WHAT YOU NEED TO DO: Retype each line of the listing. Do not alter anything.

RECORD SET:
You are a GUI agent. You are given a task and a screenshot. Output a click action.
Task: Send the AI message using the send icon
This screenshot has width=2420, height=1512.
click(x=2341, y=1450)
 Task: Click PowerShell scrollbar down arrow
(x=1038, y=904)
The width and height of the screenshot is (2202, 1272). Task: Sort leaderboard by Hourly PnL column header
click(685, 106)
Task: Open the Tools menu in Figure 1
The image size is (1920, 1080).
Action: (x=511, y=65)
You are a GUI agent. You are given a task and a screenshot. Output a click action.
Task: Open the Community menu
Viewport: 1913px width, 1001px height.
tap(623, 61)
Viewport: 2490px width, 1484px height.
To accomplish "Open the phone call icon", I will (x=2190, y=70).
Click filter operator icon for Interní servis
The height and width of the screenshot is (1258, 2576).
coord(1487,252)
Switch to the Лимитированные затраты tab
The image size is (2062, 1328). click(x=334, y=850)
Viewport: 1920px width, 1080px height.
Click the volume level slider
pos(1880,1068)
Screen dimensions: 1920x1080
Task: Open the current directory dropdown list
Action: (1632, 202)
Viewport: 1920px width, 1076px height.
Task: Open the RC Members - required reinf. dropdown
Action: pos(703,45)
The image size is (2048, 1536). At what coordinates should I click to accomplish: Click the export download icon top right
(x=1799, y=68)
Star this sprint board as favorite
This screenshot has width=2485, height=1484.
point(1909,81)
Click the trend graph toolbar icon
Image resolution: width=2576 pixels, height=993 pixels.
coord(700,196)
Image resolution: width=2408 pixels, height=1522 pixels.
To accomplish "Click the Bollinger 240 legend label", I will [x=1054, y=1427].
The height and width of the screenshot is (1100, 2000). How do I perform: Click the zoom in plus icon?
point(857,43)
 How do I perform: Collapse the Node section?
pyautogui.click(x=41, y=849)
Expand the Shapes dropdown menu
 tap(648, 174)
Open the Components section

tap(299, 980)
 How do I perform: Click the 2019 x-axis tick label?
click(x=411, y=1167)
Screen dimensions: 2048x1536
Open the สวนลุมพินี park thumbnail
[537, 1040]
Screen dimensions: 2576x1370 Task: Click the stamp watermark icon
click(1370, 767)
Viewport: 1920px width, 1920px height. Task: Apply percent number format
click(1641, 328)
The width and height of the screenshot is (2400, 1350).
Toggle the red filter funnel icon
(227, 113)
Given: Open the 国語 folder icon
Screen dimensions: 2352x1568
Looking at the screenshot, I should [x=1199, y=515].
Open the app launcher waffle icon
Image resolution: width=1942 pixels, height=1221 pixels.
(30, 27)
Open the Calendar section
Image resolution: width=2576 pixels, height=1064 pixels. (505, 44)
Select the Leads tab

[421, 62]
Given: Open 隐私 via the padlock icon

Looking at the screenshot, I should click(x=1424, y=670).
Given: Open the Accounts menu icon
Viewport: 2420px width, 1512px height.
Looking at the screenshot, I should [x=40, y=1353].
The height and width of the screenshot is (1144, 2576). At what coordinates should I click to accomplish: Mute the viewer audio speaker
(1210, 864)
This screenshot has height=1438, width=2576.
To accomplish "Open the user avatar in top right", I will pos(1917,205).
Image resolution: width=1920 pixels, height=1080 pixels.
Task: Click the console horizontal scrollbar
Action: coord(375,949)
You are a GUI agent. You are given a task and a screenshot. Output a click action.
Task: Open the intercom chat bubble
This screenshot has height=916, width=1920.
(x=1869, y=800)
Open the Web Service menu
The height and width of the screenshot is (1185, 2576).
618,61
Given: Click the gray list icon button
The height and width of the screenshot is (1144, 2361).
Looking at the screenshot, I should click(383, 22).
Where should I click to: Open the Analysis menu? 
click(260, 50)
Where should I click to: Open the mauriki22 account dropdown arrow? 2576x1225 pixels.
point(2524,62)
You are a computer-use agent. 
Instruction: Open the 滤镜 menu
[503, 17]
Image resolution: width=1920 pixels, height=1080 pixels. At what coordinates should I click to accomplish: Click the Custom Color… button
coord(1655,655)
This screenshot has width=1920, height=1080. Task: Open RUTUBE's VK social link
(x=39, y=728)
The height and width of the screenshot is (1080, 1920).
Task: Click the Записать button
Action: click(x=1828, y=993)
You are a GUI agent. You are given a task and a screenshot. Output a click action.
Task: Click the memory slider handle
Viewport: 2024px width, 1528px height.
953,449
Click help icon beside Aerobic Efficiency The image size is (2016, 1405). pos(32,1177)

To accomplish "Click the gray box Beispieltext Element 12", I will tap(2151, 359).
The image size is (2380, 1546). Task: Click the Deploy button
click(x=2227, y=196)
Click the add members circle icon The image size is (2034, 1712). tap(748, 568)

EXERCISE RESULT:
You are a GUI agent. You are given a task and a screenshot. Output a click action.
Task: Send the AI message using the send icon
This screenshot has width=2420, height=1512.
click(x=2341, y=1450)
 Task: Click PowerShell scrollbar down arrow
(x=1038, y=904)
The width and height of the screenshot is (2202, 1272). Task: Sort leaderboard by Hourly PnL column header
click(685, 106)
Task: Open the Tools menu in Figure 1
The image size is (1920, 1080).
Action: (x=511, y=65)
You are a GUI agent. You are given a task and a screenshot. Output a click action.
Task: Open the Community menu
Viewport: 1913px width, 1001px height.
tap(623, 61)
Viewport: 2490px width, 1484px height.
To accomplish "Open the phone call icon", I will (x=2190, y=70).
Click filter operator icon for Interní servis
The height and width of the screenshot is (1258, 2576).
coord(1487,252)
Switch to the Лимитированные затраты tab
The image size is (2062, 1328). click(x=334, y=850)
Viewport: 1920px width, 1080px height.
Click the volume level slider
pos(1880,1068)
Screen dimensions: 1920x1080
Task: Open the current directory dropdown list
Action: (1632, 202)
Viewport: 1920px width, 1076px height.
Task: Open the RC Members - required reinf. dropdown
Action: pos(703,45)
The image size is (2048, 1536). At what coordinates should I click to accomplish: Click the export download icon top right
(x=1799, y=68)
Star this sprint board as favorite
This screenshot has width=2485, height=1484.
point(1909,81)
Click the trend graph toolbar icon
Image resolution: width=2576 pixels, height=993 pixels.
coord(700,196)
Image resolution: width=2408 pixels, height=1522 pixels.
To accomplish "Click the Bollinger 240 legend label", I will [x=1054, y=1427].
The height and width of the screenshot is (1100, 2000). How do I perform: Click the zoom in plus icon?
point(857,43)
 How do I perform: Collapse the Node section?
pyautogui.click(x=41, y=849)
Expand the Shapes dropdown menu
 tap(648, 174)
Open the Components section

tap(299, 980)
 How do I perform: Click the 2019 x-axis tick label?
click(x=411, y=1167)
Screen dimensions: 2048x1536
Open the สวนลุมพินี park thumbnail
[537, 1040]
Screen dimensions: 2576x1370 Task: Click the stamp watermark icon
click(1370, 767)
Viewport: 1920px width, 1920px height. Task: Apply percent number format
click(1641, 328)
The width and height of the screenshot is (2400, 1350).
Toggle the red filter funnel icon
(227, 113)
Given: Open the 国語 folder icon
Screen dimensions: 2352x1568
Looking at the screenshot, I should [x=1199, y=515].
Open the app launcher waffle icon
Image resolution: width=1942 pixels, height=1221 pixels.
(30, 27)
Open the Calendar section
Image resolution: width=2576 pixels, height=1064 pixels. (505, 44)
Select the Leads tab

[421, 62]
Given: Open 隐私 via the padlock icon

Looking at the screenshot, I should click(x=1424, y=670).
Given: Open the Accounts menu icon
Viewport: 2420px width, 1512px height.
Looking at the screenshot, I should [x=40, y=1353].
The height and width of the screenshot is (1144, 2576). At what coordinates should I click to accomplish: Mute the viewer audio speaker
(1210, 864)
This screenshot has height=1438, width=2576.
To accomplish "Open the user avatar in top right", I will pos(1917,205).
Image resolution: width=1920 pixels, height=1080 pixels.
Task: Click the console horizontal scrollbar
Action: coord(375,949)
You are a GUI agent. You are given a task and a screenshot. Output a click action.
Task: Open the intercom chat bubble
This screenshot has height=916, width=1920.
(x=1869, y=800)
Open the Web Service menu
The height and width of the screenshot is (1185, 2576).
618,61
Given: Click the gray list icon button
The height and width of the screenshot is (1144, 2361).
Looking at the screenshot, I should click(383, 22).
Where should I click to: Open the Analysis menu? 
click(260, 50)
Where should I click to: Open the mauriki22 account dropdown arrow? 2576x1225 pixels.
point(2524,62)
You are a computer-use agent. 
Instruction: Open the 滤镜 menu
[503, 17]
Image resolution: width=1920 pixels, height=1080 pixels. At what coordinates should I click to accomplish: Click the Custom Color… button
coord(1655,655)
This screenshot has width=1920, height=1080. Task: Open RUTUBE's VK social link
(x=39, y=728)
The height and width of the screenshot is (1080, 1920).
Task: Click the Записать button
Action: click(x=1828, y=993)
You are a GUI agent. You are given a task and a screenshot. Output a click action.
Task: Click the memory slider handle
Viewport: 2024px width, 1528px height.
953,449
Click help icon beside Aerobic Efficiency The image size is (2016, 1405). pos(32,1177)

To accomplish "Click the gray box Beispieltext Element 12", I will tap(2151, 359).
The image size is (2380, 1546). Task: Click the Deploy button
click(x=2227, y=196)
Click the add members circle icon The image size is (2034, 1712). tap(748, 568)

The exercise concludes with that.